W U N D E R B A R【休載中】

叶 遥斗

第1話 垣根を嗤う魔女



「私と契約をしろ」



 それは突然だった。月光の射し込む庭を歩いていると前方に人影が現れたのだ。私有地に見知らぬ人影、それもうら若き少女と思われるシルエットだ。


 不審、というよりは意外。警戒心はさほどわかなかったが疑問は尽きない。



 足を止めてしばし観察をした。


 異常に大きなツバのついた帽子をかぶっている。顔はわからないが長い髪が腰の辺りをこえていた。南瓜のように膨らんだスカートから細い足が二本。

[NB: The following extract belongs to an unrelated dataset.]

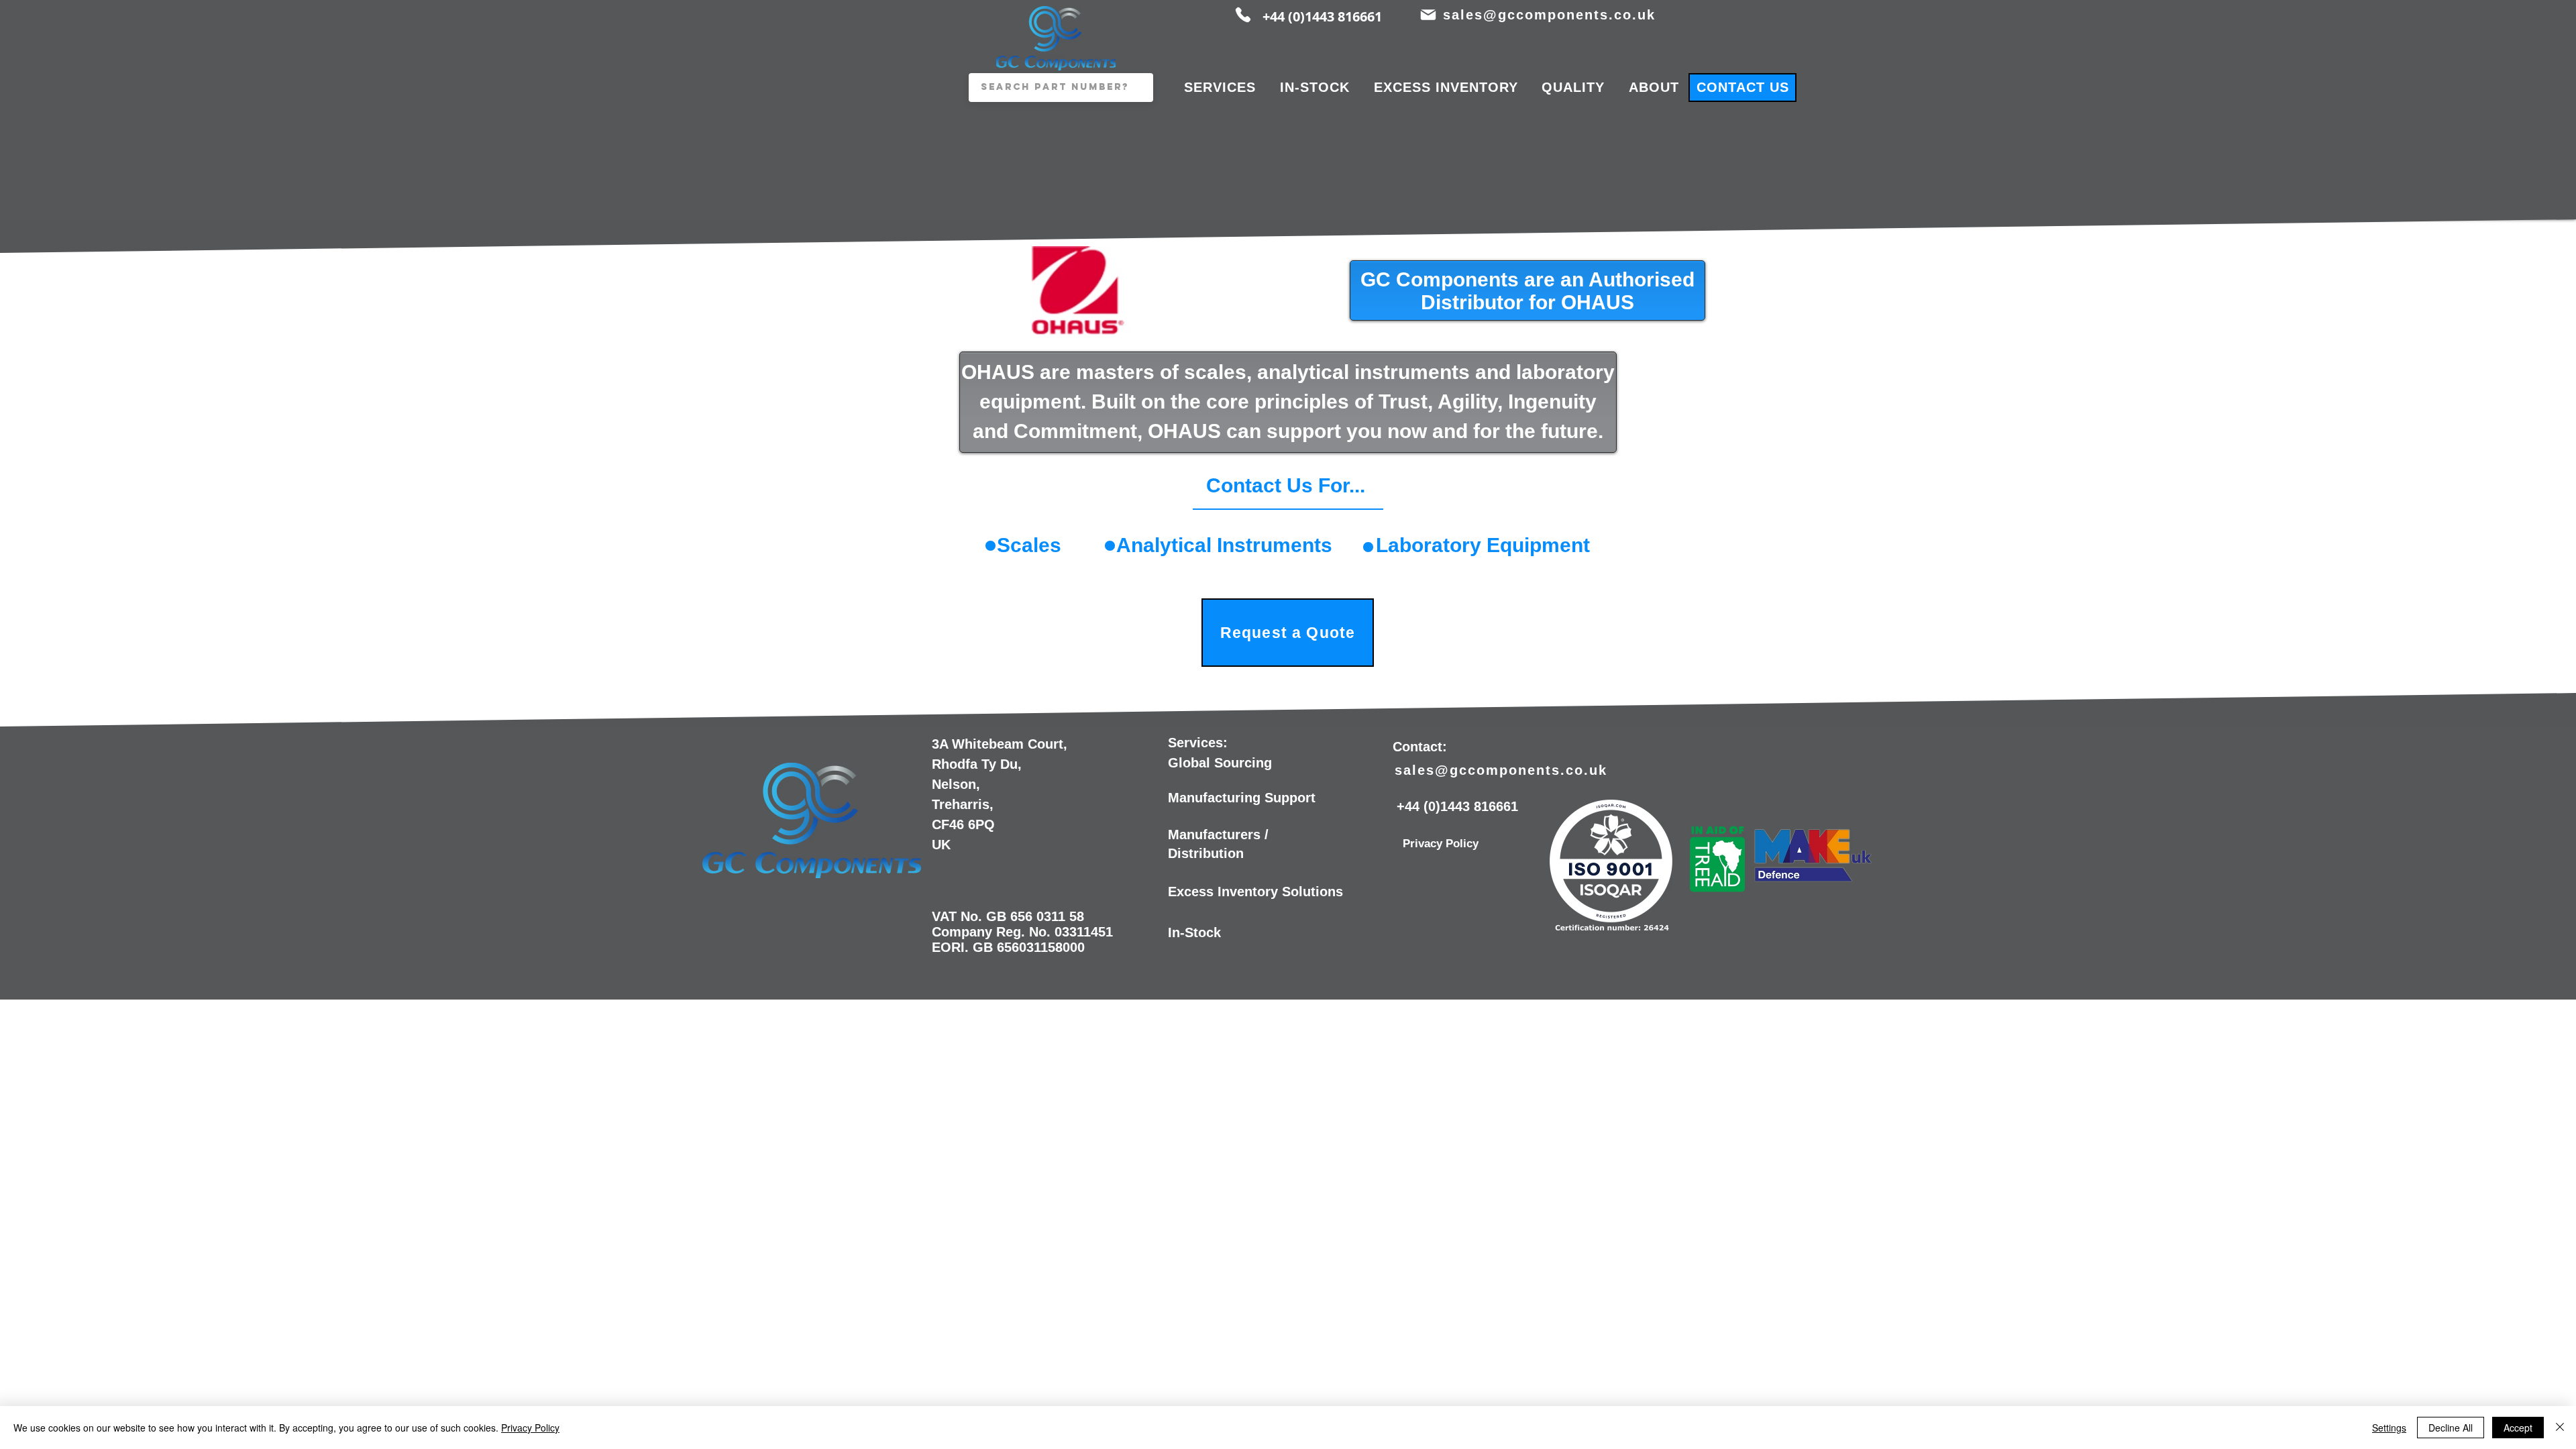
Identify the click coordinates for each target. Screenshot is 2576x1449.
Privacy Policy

 背後からの月光をうけて煌めく細い線。まるで針のようだ。



「この俺に言ったのか」


「そうだ。貴様以外に今は誰もいないだろう」



 少女の姿形をしてはいるがよほど年長者のような貫禄で上から物を言う。



「レオンハルト・クルツバッハ。この私と契約をしろ」


「ではまず名乗ってもらおうか。話はそれからだ」



 そよ、と風が吹き抜けた。暖かくも冷たくもない夜の静かな空気を感じた。



「私は東の魔女マギア。そんな忌み名しか持たぬ故、名乗りは出来ぬ」



 東の魔女マギア。それは名前以上に身分を明かす名乗りだった。レオンハルトは微かに息を飲む。何故突然目の前に魔女ヘクセ、それも大魔女マギアがいて契約を迫るのか。理解が出来ない。



「……契約とは何だ」


「そうだな。貴様が私と契約をするならば、私はこの命の限り貴様に知恵を授け盾となろう」



 ますますもってわからなくなった。東の魔女マギアといえば世界有数の最上級魔法の行使者であるはずだった。魔法使いや魔女ヘクセに特別詳しいわけではないが、この世界の住人であれば東の魔女の存在を知らぬ者はまずいない。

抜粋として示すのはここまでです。